Although that approach has risked alienating independents and moderates that Ossoff is hoping to persuade, polls show she has consolidated much of the GOP vote after the April 18 vote that featured 11 Republicans. Joe Webb, a Marietta retiree who has canvassed for Handel, said her support for the president helped win him over.

“It matters to me that she sticks with the president,” he said. “I want to get the economy going, get more funding for veterans and the military. And he’ll do that.”

High stakes vote

At Ossoff’s events, the Democrat sought to mobilize his core of supporters. 

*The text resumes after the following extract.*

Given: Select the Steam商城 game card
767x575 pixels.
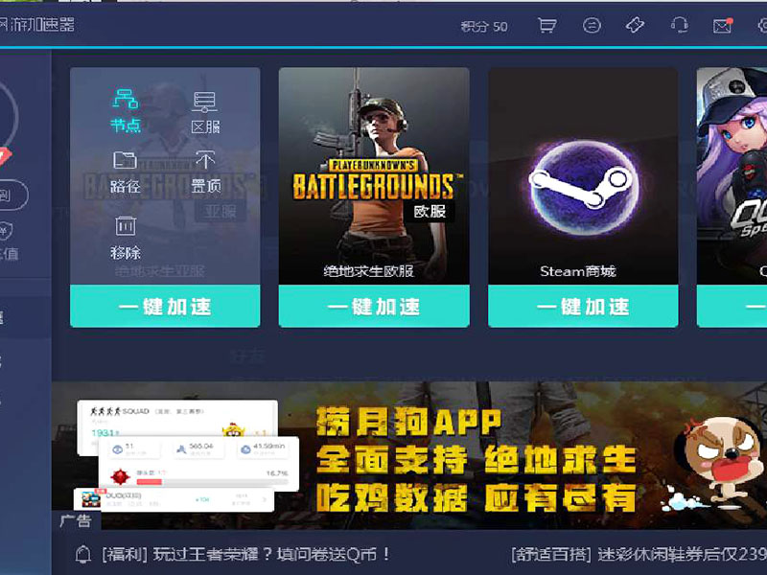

At one stop in Marietta, Lewis told a few dozen Ossoff volunteers that Democrats can “fight back” and preserve voting rights by casting a ballot on Tuesday. At another event in Chamblee — a Democratic stronghold where Ossoff needs to run up the score — the candidate said his election could help “restore some faith” to those jaded by national politics.

“With the stakes so high, there’s no excuse not to be out there making our voices heard,” he said. “Thank you for what you are doing, because the eyes of the whole country are on this race. The eyes of this whole world are on this race.”

About 100 volunteers soon dispersed across the district, with assignments spanning from apartment complexes near Dunwoody to subdivisions in Chamblee. Among them was Jill Vogin, a Dunwoody supporter who said her community has been swept up in Ossoff fervor.

“Everyone. Our children. Our husbands. Our parents,” she said. “Everyone we know has been passionate and involved in this campaign. It makes us all feel like there’s hope.”

And Ossoff has done little to play down the notion that a victory Tuesday could send a sharp message to Washington. He said a focus on local concerns “despite the temptation to wade into the national circus” could provide an example to other Democratic challengers seeking to flip Republican-held territories next year.

“Perhaps there is some lesson there about what voters really care about,” said Ossoff. “It’s less the palace intrigue and drama in D.C. and more about what are you going to do to improve my life.”